WHAT YOU SHOULD DO » To complete this task, print all the data below exactly but leave out the images.
[Opening EXERCISE MATERIALS section]
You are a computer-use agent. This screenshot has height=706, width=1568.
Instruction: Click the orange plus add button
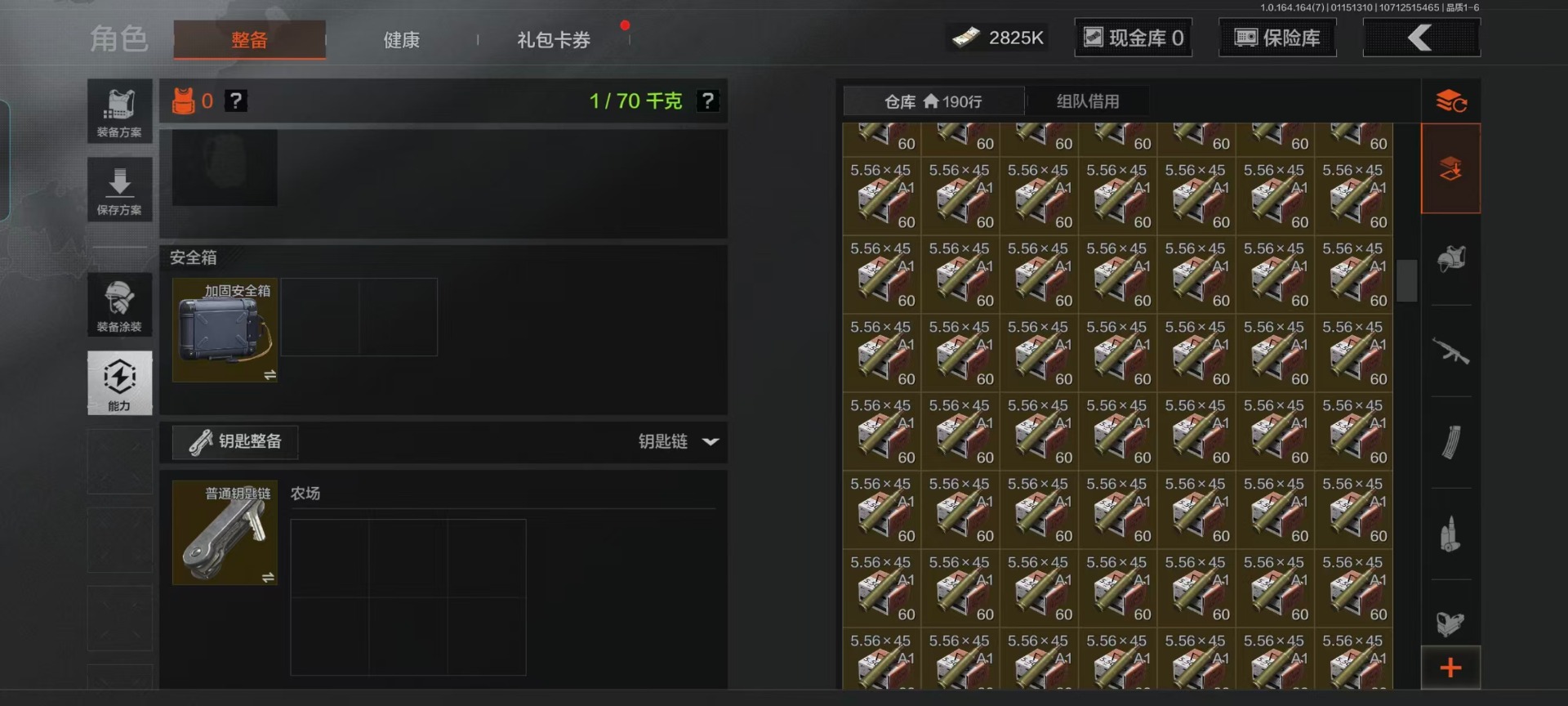pyautogui.click(x=1450, y=668)
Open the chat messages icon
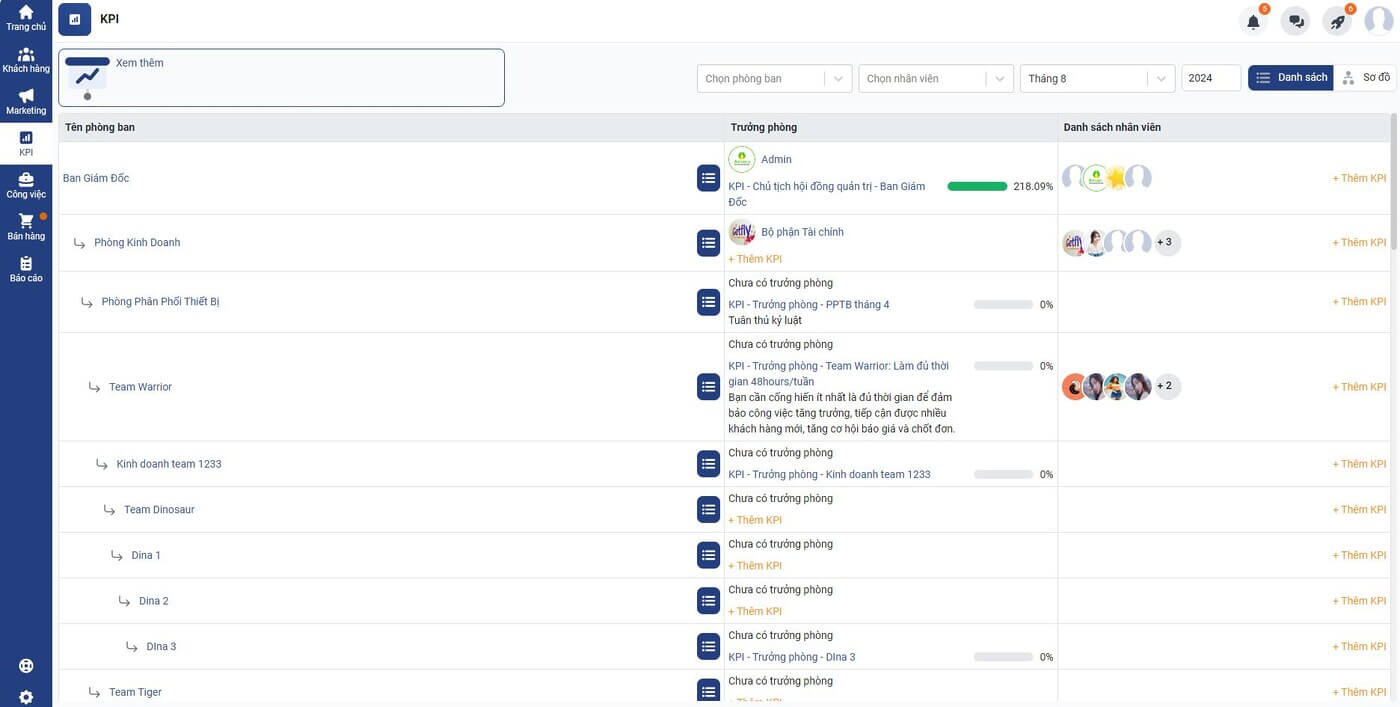 (x=1296, y=21)
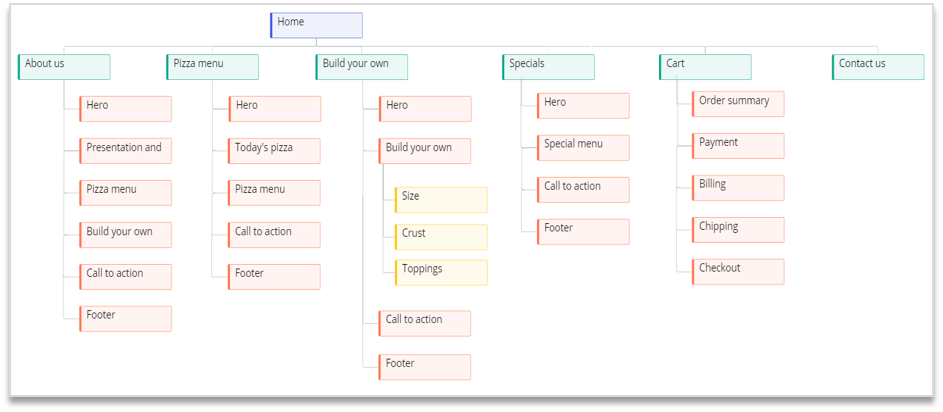
Task: Click the Hero node under Specials
Action: click(583, 105)
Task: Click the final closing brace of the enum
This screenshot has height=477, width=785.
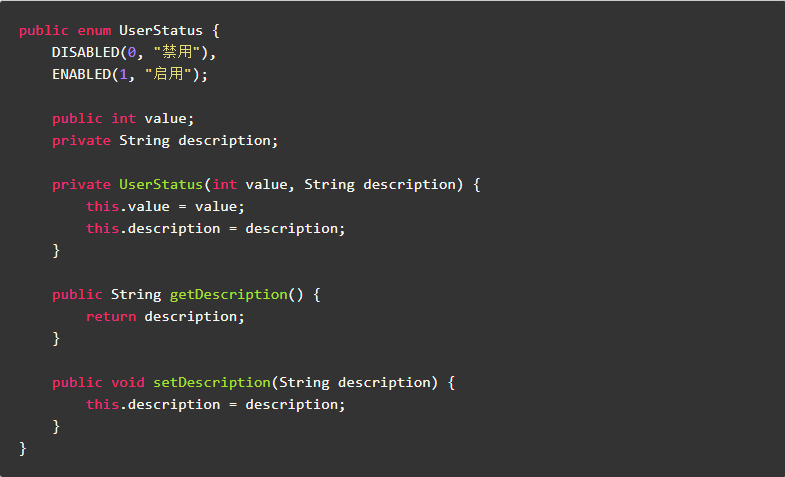Action: [23, 448]
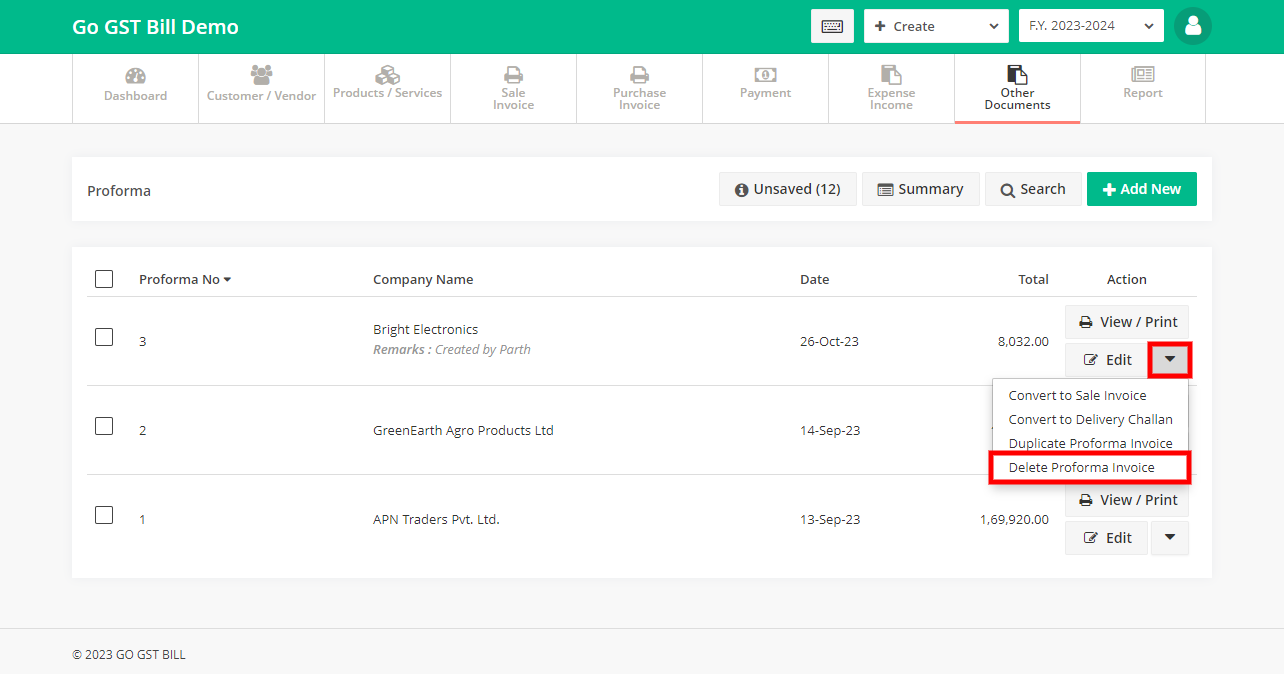Select the Payment icon
Screen dimensions: 1284x674
pyautogui.click(x=765, y=88)
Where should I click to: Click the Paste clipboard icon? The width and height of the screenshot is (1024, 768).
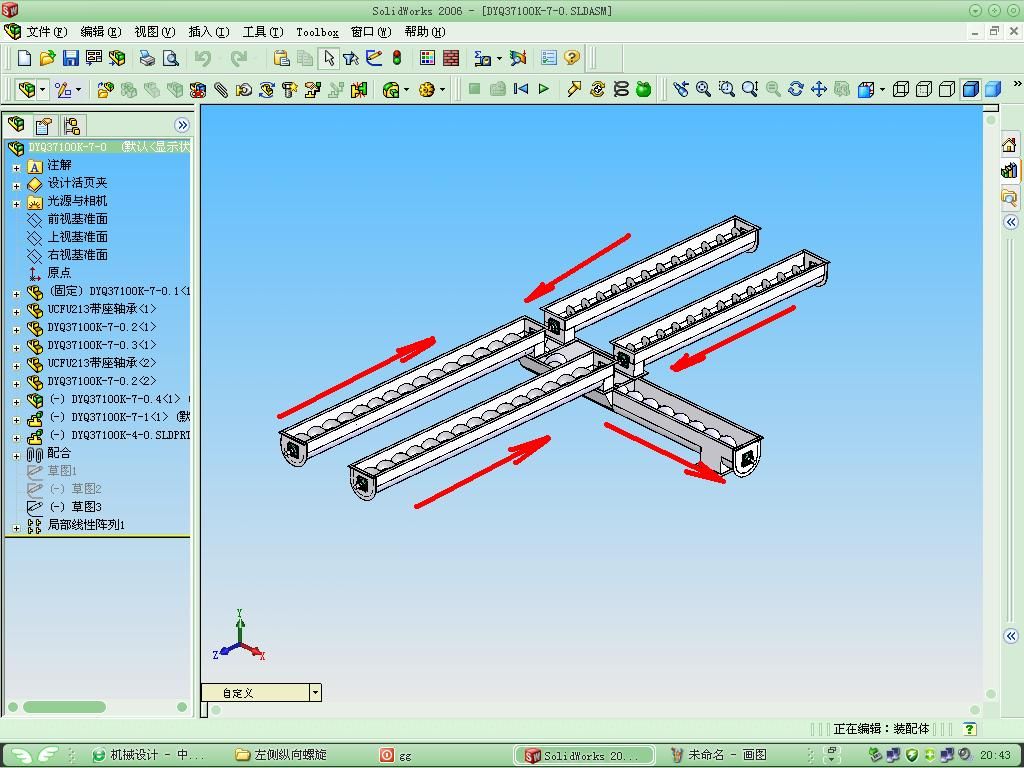(282, 58)
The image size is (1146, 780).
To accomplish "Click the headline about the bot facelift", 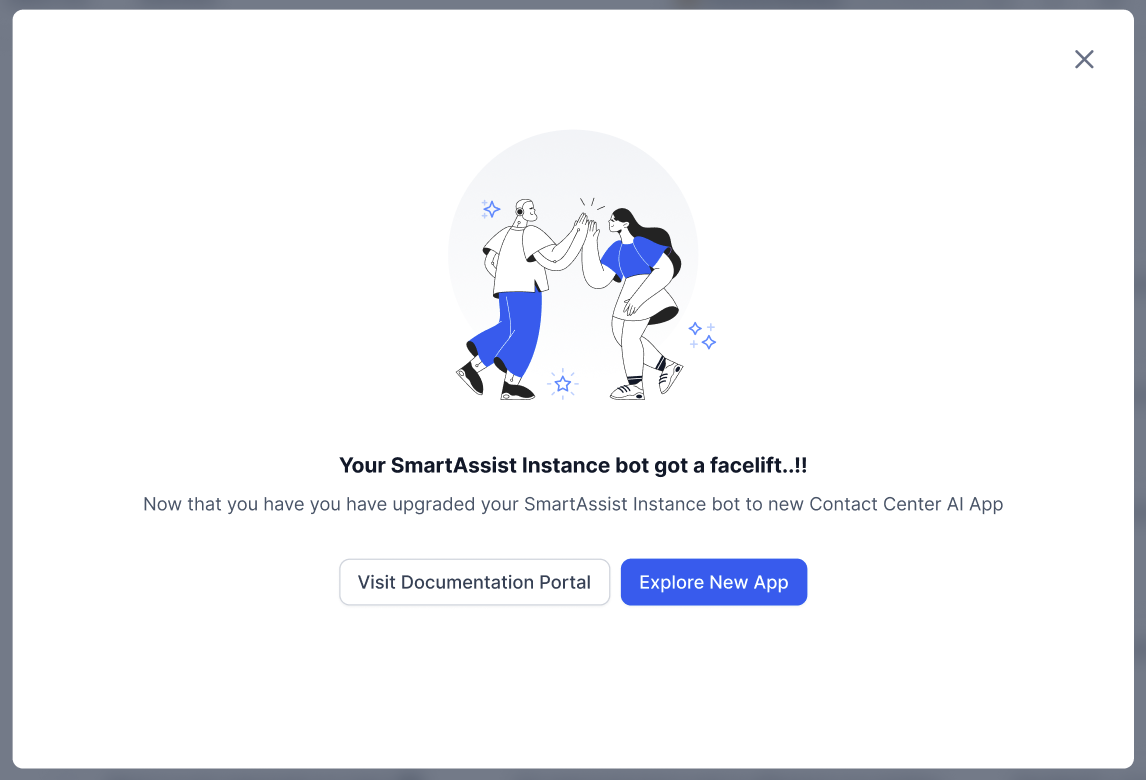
[Closing EXERCISE MATERIALS section]
SOLUTION »
You are a computer-use agent. This screenshot has height=706, width=1568.
Instruction: Click the orange plus add button
pyautogui.click(x=1450, y=668)
Open the chat messages icon
 (x=1296, y=21)
Task: Click the Hero node under Specials
Action: click(583, 105)
Task: Click the final closing brace of the enum
This screenshot has height=477, width=785.
Action: [23, 448]
Select the Payment icon
Screen dimensions: 1284x674
pyautogui.click(x=765, y=88)
Where should I click to: Click the Paste clipboard icon? The width and height of the screenshot is (1024, 768).
(282, 58)
The image size is (1146, 780).
To accomplish "Click the headline about the bot facelift", 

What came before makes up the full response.